En outre, ils ont discuté de « l'impact » de l'intervention de la conseillère du Centre Carter pour l'Amérique latine et les Caraïbes, Jennie Lincoln, lors d'une réunion de l'Organisation des États américains (OEA) tenue à Washington, où elle a présenté le procès-verbal susmentionné.
Ils ont également parlé des « prochaines étapes dans la construction de la démocratie » dans le pays, où l'opposition souhaite que González prête serment comme président le 10 janvier.

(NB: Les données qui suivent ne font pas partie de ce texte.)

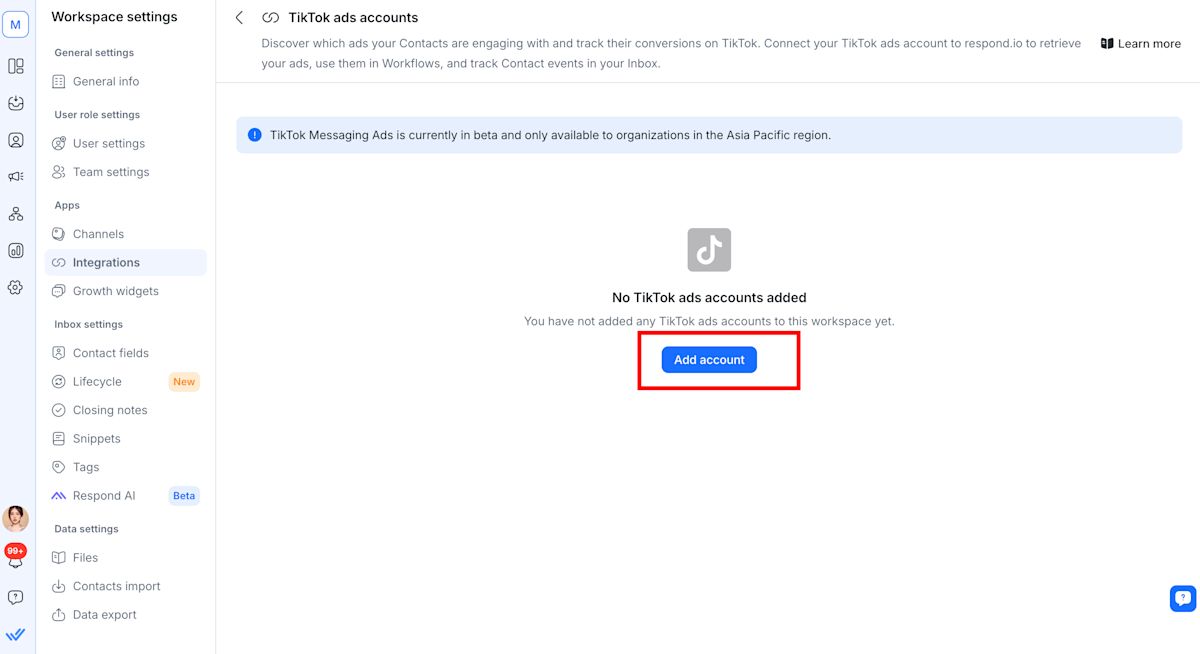Click the Add account button

coord(709,360)
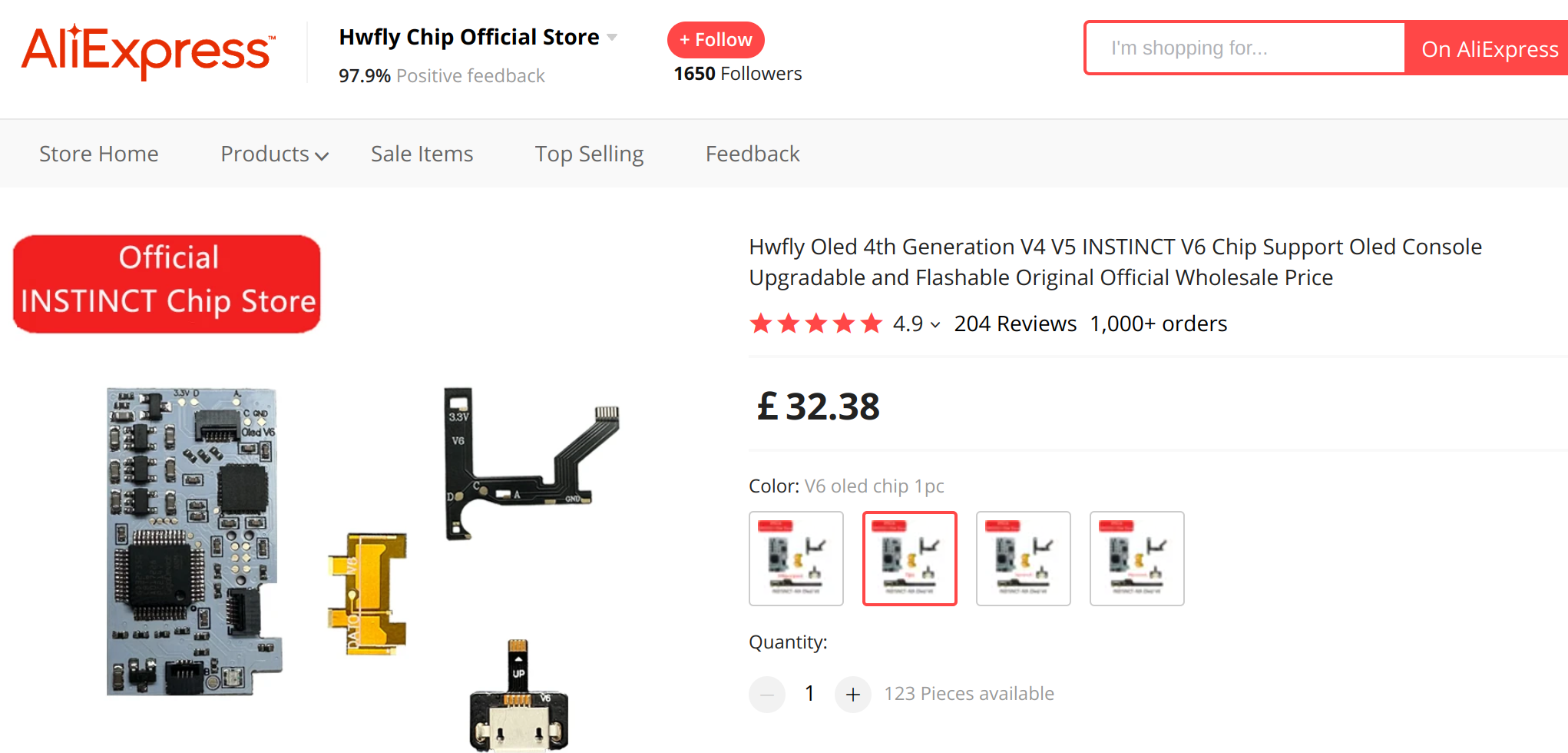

Lincoln a affirmé devant l'OEA qu'il avait reçu le procès-verbal original, qui contient un code QR « très important » qui permettait aux témoins et observateurs électoraux de compiler systématiquement des informations à partir des données originales produites par le CNE (Centre National Électoral), qui se sont terminées en donnant la victoire à l'actuel président, Nicolás Maduro, lors d'une élection considérée par le Centre Carter comme manquant d'intégrité électorale et de normes internationales.
De nombreux acteurs internationaux ont depuis demandé au chavisme de publier les résultats électoraux, ce qu’ils n’ont pas fait jusqu’à présent. De son côté, l'opposition a créé un site Internet sur lequel elle présentait les prétendus procès-verbaux qui lui avaient valu la victoire.
Depuis le 28 juillet, date à laquelle se sont tenues les élections présidentielles controversées au Venezuela, les autorités ont arrêté plus d'une vingtaine de dirigeants politiques, dont l'influent opposant Freddy Superlano. La leader de l'opposition María Corina Machado, pour sa part, se cache après les arrestations de collègues et alliés du parti, même si elle continue d'être active sur les réseaux sociaux et de participer à des forums virtuels.